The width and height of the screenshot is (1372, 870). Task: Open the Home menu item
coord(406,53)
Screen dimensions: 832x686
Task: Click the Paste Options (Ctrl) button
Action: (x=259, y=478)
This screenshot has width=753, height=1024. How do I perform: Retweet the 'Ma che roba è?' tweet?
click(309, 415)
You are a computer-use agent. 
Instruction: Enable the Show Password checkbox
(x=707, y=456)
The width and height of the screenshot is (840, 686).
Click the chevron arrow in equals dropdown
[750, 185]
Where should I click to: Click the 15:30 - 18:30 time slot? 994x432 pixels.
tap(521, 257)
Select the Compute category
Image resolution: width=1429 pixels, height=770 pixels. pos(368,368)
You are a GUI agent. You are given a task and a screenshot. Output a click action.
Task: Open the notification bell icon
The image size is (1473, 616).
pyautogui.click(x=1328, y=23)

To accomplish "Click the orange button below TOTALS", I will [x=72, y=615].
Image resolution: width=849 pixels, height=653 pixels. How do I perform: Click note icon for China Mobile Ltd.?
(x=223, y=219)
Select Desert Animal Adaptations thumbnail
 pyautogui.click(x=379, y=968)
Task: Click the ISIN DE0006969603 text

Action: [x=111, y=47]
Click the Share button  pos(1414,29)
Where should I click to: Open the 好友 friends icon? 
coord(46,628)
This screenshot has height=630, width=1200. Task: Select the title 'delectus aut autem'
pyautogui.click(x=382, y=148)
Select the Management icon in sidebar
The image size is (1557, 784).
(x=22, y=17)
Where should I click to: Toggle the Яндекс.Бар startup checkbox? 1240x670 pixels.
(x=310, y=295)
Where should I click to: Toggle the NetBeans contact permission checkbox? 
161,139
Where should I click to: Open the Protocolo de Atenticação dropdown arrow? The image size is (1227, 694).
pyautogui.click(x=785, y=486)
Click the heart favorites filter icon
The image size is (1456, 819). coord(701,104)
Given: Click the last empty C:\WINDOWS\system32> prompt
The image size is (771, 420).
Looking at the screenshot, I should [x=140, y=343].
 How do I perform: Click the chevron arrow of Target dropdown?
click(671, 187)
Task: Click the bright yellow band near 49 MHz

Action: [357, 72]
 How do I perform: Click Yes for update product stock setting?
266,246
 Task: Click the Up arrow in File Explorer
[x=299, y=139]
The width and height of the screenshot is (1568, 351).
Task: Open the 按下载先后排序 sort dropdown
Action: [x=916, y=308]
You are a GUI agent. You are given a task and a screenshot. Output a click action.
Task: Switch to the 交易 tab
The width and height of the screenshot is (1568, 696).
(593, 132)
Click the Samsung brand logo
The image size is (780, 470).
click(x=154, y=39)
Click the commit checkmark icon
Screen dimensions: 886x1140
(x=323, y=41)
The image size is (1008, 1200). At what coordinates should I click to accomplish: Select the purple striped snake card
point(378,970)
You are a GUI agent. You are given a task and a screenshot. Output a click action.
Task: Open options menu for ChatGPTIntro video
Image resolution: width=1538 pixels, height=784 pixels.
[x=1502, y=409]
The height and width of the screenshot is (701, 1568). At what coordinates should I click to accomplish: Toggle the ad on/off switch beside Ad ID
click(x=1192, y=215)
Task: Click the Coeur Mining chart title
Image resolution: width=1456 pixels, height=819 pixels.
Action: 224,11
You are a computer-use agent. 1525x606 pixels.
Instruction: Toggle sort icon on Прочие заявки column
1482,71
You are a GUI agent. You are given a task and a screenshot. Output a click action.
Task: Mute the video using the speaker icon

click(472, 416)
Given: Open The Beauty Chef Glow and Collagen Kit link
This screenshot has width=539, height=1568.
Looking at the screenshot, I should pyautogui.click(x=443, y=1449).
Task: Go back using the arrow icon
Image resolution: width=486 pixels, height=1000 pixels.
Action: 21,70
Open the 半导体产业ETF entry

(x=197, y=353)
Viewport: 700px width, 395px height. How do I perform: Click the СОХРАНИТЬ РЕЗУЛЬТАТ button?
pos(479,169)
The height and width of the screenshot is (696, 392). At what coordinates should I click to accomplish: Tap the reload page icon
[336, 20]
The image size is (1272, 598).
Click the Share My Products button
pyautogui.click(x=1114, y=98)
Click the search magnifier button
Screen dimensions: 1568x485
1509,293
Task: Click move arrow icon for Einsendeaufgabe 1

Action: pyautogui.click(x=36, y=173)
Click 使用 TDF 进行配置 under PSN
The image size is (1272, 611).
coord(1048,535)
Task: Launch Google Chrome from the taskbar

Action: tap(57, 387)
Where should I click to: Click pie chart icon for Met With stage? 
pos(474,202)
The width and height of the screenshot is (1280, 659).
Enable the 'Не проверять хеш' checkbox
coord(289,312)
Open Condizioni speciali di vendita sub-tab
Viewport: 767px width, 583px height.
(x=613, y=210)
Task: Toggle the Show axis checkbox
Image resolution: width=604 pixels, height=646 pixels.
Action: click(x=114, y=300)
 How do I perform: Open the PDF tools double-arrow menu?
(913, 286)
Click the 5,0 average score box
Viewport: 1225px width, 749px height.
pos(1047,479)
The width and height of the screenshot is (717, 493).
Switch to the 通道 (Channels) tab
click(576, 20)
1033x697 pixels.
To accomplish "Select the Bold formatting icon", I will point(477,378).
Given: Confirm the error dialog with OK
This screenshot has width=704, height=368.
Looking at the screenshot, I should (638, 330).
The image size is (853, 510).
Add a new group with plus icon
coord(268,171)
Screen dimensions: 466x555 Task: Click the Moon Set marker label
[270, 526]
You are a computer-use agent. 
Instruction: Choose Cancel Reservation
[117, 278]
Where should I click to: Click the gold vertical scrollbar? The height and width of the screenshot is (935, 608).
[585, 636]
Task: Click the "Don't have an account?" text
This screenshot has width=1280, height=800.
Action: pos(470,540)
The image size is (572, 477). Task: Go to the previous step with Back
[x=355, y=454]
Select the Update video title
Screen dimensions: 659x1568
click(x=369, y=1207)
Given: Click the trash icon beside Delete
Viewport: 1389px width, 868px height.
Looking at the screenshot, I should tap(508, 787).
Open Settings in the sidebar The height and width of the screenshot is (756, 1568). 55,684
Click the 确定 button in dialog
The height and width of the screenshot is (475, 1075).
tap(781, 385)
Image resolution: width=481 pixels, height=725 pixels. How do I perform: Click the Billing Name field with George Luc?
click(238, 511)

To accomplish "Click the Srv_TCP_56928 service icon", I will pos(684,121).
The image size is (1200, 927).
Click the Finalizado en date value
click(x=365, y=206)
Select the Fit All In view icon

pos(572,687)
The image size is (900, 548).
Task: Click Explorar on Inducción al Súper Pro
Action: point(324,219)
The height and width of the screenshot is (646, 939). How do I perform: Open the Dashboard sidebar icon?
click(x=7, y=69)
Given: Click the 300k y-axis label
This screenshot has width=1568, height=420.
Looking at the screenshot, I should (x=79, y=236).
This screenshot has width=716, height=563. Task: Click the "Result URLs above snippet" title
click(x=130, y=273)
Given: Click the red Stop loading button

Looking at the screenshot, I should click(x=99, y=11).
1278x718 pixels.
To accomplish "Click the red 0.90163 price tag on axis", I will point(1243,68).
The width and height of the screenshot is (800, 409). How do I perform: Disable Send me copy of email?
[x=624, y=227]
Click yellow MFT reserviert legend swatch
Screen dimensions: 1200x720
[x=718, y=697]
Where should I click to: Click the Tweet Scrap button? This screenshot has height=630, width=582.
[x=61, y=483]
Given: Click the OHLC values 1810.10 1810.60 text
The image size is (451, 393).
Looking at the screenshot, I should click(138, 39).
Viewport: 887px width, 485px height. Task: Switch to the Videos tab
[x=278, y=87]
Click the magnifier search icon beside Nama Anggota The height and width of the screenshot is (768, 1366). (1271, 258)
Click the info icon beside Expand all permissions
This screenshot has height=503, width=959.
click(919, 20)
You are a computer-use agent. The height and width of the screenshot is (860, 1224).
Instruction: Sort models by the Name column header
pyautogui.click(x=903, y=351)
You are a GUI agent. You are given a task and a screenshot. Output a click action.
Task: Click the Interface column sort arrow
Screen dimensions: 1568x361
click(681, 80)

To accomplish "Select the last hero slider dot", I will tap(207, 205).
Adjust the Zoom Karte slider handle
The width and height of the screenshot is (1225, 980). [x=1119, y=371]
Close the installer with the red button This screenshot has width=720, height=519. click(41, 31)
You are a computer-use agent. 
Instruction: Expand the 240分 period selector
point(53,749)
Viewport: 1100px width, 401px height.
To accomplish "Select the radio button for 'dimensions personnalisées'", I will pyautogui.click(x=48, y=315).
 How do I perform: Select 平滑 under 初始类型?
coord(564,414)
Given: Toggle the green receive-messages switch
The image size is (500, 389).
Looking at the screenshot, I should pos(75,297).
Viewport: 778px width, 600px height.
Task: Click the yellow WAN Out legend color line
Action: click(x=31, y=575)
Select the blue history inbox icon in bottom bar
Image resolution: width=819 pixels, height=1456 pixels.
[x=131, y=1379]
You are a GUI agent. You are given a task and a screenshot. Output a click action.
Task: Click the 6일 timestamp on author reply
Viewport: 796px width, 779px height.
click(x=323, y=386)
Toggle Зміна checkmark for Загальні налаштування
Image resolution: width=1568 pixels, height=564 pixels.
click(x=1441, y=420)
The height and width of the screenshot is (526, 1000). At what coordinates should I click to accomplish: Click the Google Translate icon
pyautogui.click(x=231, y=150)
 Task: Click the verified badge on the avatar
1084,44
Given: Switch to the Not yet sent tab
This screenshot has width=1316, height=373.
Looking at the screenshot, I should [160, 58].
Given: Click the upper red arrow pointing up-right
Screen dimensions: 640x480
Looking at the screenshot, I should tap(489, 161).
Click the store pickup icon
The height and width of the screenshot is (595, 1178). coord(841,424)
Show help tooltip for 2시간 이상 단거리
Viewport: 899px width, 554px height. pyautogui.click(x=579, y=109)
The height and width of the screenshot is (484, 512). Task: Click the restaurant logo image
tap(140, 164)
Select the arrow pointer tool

==================================================

Exercise instructions. In the listing above, find the line with "Open Settings in" and the line with "You are a computer-use agent. The", then print exactly those lines and every line between them.

Your response.
Open Settings in the sidebar The height and width of the screenshot is (756, 1568). 55,684
Click the 确定 button in dialog
The height and width of the screenshot is (475, 1075).
tap(781, 385)
Image resolution: width=481 pixels, height=725 pixels. How do I perform: Click the Billing Name field with George Luc?
click(238, 511)

To accomplish "Click the Srv_TCP_56928 service icon", I will pos(684,121).
The image size is (1200, 927).
Click the Finalizado en date value
click(x=365, y=206)
Select the Fit All In view icon

pos(572,687)
The image size is (900, 548).
Task: Click Explorar on Inducción al Súper Pro
Action: point(324,219)
The height and width of the screenshot is (646, 939). How do I perform: Open the Dashboard sidebar icon?
click(x=7, y=69)
Given: Click the 300k y-axis label
This screenshot has width=1568, height=420.
Looking at the screenshot, I should (x=79, y=236).
This screenshot has width=716, height=563. Task: Click the "Result URLs above snippet" title
click(x=130, y=273)
Given: Click the red Stop loading button

Looking at the screenshot, I should click(x=99, y=11).
1278x718 pixels.
To accomplish "Click the red 0.90163 price tag on axis", I will point(1243,68).
The width and height of the screenshot is (800, 409). How do I perform: Disable Send me copy of email?
[x=624, y=227]
Click yellow MFT reserviert legend swatch
Screen dimensions: 1200x720
[x=718, y=697]
Where should I click to: Click the Tweet Scrap button? This screenshot has height=630, width=582.
[x=61, y=483]
Given: Click the OHLC values 1810.10 1810.60 text
The image size is (451, 393).
Looking at the screenshot, I should click(138, 39).
Viewport: 887px width, 485px height. Task: Switch to the Videos tab
[x=278, y=87]
Click the magnifier search icon beside Nama Anggota The height and width of the screenshot is (768, 1366). (1271, 258)
Click the info icon beside Expand all permissions
This screenshot has height=503, width=959.
click(919, 20)
You are a computer-use agent. The height and width of the screenshot is (860, 1224).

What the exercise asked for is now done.